Application of highly entropic coatings at simultaneous spraying of three cathodes in one cycle
DOI:
https://doi.org/10.31489/2020ph1/7-17Keywords:
multilayer coatings, hardness, ductility, friction, wear resistance, nanostructure, microhardness, cathode, structureAbstract
In this work, we consider the application of highly entropic coatings while simultaneously sputtering three cathodes in a single cycle. The cathodes 12Cr15G9ND, Cu, Al were chosen as cathodes. The chemical composition of the cathodes was measured using a TESCAN MIRA 3 electron microscope.
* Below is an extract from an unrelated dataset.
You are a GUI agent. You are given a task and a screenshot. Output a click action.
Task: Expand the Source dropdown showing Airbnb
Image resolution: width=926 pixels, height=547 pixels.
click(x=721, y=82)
Using these cathodes, coatings were applied to polished samples of steel 45 in an NNV-6.6 I1 vacuum ion-plasma apparatus. The measurement was carried out using a MIRA 3 scanning electron microscope, an HVS-1000A microhardness tester, and a tribological research facility. SEM images show that with an increase of ×5000 or more, the droplet phase is clearly detected. The maximum size of the droplet phase reaches 12.0 μm with a variety of morphometric parameters varying, for example, in a geometry coefficient K from 0.8 to 1.0. Analysis of the coating at high magnifications (×7000 and ×20,000) without the droplet phase showed that the grain sizes of the coating are as follows: minimum — 0.23 microns, maximum — 0.65 microns (average of about 0.47 microns); while the coating structure is homogeneous. The analyzed type of structure refers to the zone of the so-called «competing texture», when a dense nanocrystalline structure is present in the lower region of the film, and a columnar structure is above it. The results of this study allow us to conclude that the simultaneou deposition of deposited cathodes of various metals (especially composite) in principle allows to obtain highly entropic coatings. Two points must be taken into account here: firstly, the number of atomized cathodes must be increased; secondly, it is necessary to take into account the values of the erosion coefficient for the cathodes used so that the atomized fluxes are equimolarly proportional. Measurements of coatings showed that the microhardness of Cu+Al+12Cr15G9ND is not inferior to ordinary steels, but of course it lags behind nanostructured coatings (30–50 GPa). The proposed coatings have antifriction properties of 3 or more times and can be used in tribological pairs.